These carcinomas usually presents as an intraluminal mass producing luminal occlusion.[3,4] Macroscopically, it appears as an exophytic intra bronchial mass with intact or ulcerated bronchial mucosa. In our case, bronchoscopy showed small growth with nodularity in the apical segmental bronchus of the right lower lobe and bronchoalveolar lavage showed few atypical squamous cells. Microscopically, the tumor cells are located in the submucosa of the large bronchi and comprise of three components: Mucus-secreting, squamous and intermediate cells.[3,4,6,7] These three cell types can be organized in to different patterns including glands, tubules, cysts, nests and solid areas. The mucus-secreting cells are usually large and have light blue mucinous cytoplasm. The squamous cells may be admixed with the mucus-secreting cells and intermediate cells or they can form small nests of their own. The squamous cells shows inter cellular bridges. The intermediate cells usually do not demonstrate specific differentiation and are characterized by a polygonal shape, a centrally or eccentrically located bland nucleus and relatively abundant amphophilic or slightly eosinophilic cytoplasm. Low-grade malignant tumors have mostly cystic components. Mild cytologic atypia can be seen, but mitosis are rare.[2,4,6] Our case was MEC of the lung-intermediate grade with all three components of mucous, intermediate and squamous cells.

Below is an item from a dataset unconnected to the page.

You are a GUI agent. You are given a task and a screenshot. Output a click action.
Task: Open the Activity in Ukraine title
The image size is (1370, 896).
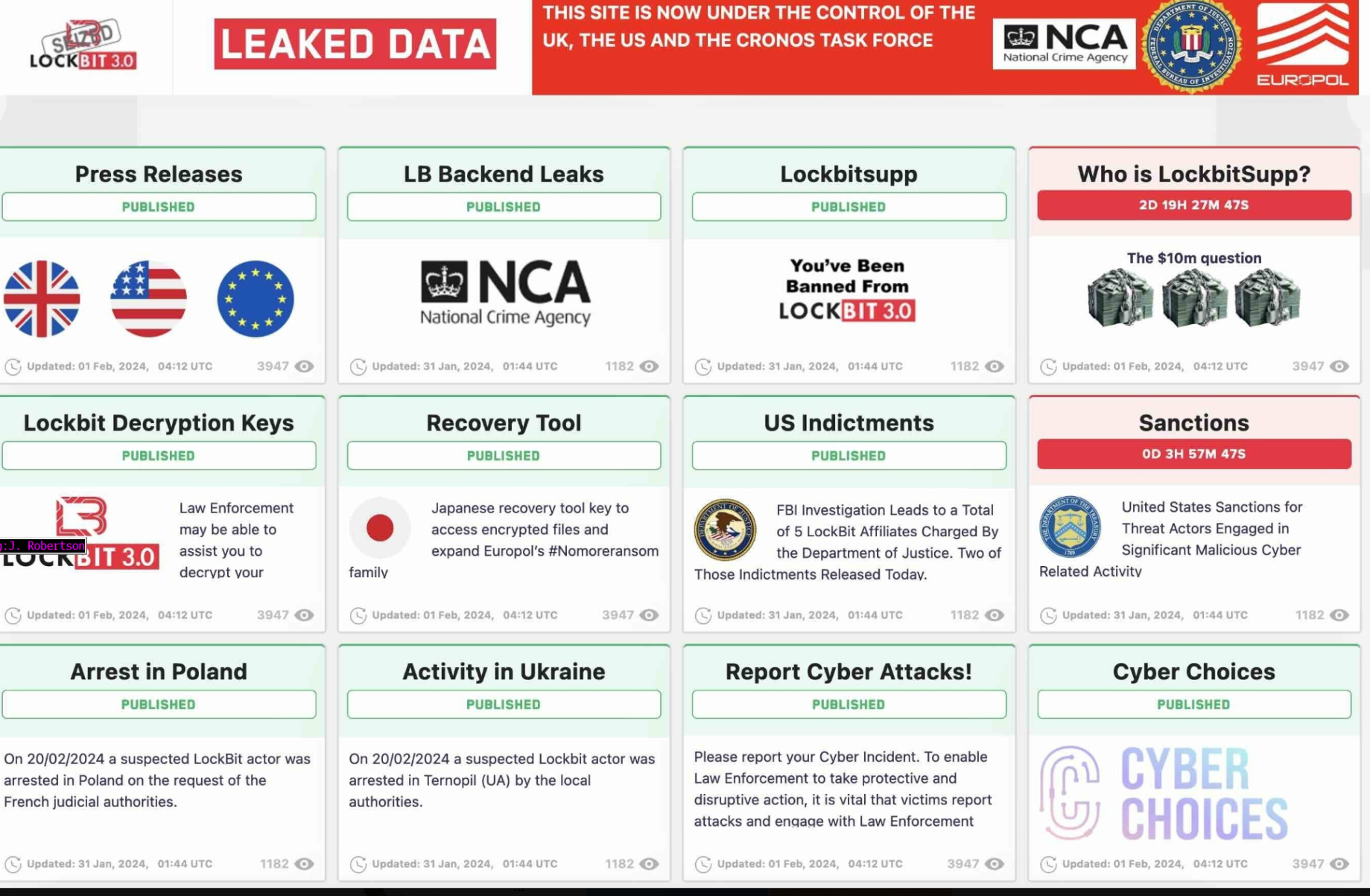tap(504, 672)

Metastasis to regional lymph nodes is distinctly unusual. High-grade tumors more commonly show areas of solid growth. Atypia, mitotic activity and necrosis are characteristic and regional lymph node involvement is more frequent in these tumors. This high-grade variant is difficult to distinguish from adenosquamous carcinoma.[2,5-7]Cytokeratin (CK-7) and thyroid transcription factor 1 (TTF-1) may be useful in differentiating MEC of the bronchus from primary lung adenocarcinoma. MECs of the bronchus are negative for TTF-1, but the tumor cells are positive for CK-7.[4,6,7] In our case, immune marker study was not carried out due to limited resources.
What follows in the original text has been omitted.